REQUIRED WORK -
Could you return all of the data exactly as given?

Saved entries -

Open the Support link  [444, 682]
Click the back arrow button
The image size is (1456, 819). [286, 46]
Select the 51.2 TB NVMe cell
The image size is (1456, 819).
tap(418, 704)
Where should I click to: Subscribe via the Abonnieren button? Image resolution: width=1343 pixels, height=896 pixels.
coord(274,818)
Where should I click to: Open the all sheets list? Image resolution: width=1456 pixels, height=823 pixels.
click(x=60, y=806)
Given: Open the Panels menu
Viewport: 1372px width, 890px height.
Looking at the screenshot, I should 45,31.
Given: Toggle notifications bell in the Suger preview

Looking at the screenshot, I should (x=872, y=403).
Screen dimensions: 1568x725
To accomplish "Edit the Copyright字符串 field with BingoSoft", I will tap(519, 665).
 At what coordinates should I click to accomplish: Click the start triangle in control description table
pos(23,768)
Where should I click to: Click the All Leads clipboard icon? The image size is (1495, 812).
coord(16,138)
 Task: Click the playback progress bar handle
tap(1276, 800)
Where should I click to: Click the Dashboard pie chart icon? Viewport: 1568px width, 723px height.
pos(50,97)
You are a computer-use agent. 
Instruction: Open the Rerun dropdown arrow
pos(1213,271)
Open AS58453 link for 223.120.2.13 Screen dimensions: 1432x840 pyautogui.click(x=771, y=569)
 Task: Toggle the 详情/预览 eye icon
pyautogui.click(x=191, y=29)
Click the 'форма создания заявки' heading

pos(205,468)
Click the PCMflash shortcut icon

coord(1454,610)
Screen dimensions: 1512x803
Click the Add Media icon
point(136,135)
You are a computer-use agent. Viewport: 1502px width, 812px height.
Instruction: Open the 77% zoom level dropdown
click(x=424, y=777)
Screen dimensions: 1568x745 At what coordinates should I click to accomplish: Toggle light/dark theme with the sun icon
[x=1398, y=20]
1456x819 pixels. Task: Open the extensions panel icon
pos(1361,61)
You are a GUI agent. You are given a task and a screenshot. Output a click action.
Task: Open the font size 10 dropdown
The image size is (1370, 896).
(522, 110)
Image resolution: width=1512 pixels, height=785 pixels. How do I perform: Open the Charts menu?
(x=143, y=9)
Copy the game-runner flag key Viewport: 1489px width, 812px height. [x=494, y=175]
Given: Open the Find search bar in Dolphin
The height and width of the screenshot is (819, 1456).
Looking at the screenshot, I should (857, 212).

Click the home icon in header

EXERCISE RESPONSE -
Open the Support link  [444, 682]
Click the back arrow button
The image size is (1456, 819). [286, 46]
Select the 51.2 TB NVMe cell
The image size is (1456, 819).
tap(418, 704)
Where should I click to: Subscribe via the Abonnieren button? Image resolution: width=1343 pixels, height=896 pixels.
coord(274,818)
Where should I click to: Open the all sheets list? Image resolution: width=1456 pixels, height=823 pixels.
click(x=60, y=806)
Given: Open the Panels menu
Viewport: 1372px width, 890px height.
Looking at the screenshot, I should 45,31.
Given: Toggle notifications bell in the Suger preview

Looking at the screenshot, I should (x=872, y=403).
Screen dimensions: 1568x725
To accomplish "Edit the Copyright字符串 field with BingoSoft", I will tap(519, 665).
 At what coordinates should I click to accomplish: Click the start triangle in control description table
pos(23,768)
Where should I click to: Click the All Leads clipboard icon? The image size is (1495, 812).
coord(16,138)
 Task: Click the playback progress bar handle
tap(1276, 800)
Where should I click to: Click the Dashboard pie chart icon? Viewport: 1568px width, 723px height.
pos(50,97)
You are a computer-use agent. 
Instruction: Open the Rerun dropdown arrow
pos(1213,271)
Open AS58453 link for 223.120.2.13 Screen dimensions: 1432x840 pyautogui.click(x=771, y=569)
 Task: Toggle the 详情/预览 eye icon
pyautogui.click(x=191, y=29)
Click the 'форма создания заявки' heading

pos(205,468)
Click the PCMflash shortcut icon

coord(1454,610)
Screen dimensions: 1512x803
Click the Add Media icon
point(136,135)
You are a computer-use agent. Viewport: 1502px width, 812px height.
Instruction: Open the 77% zoom level dropdown
click(x=424, y=777)
Screen dimensions: 1568x745 At what coordinates should I click to accomplish: Toggle light/dark theme with the sun icon
[x=1398, y=20]
1456x819 pixels. Task: Open the extensions panel icon
pos(1361,61)
You are a GUI agent. You are given a task and a screenshot. Output a click action.
Task: Open the font size 10 dropdown
The image size is (1370, 896).
(522, 110)
Image resolution: width=1512 pixels, height=785 pixels. How do I perform: Open the Charts menu?
(x=143, y=9)
Copy the game-runner flag key Viewport: 1489px width, 812px height. [x=494, y=175]
Given: Open the Find search bar in Dolphin
The height and width of the screenshot is (819, 1456).
Looking at the screenshot, I should (857, 212).

Click the home icon in header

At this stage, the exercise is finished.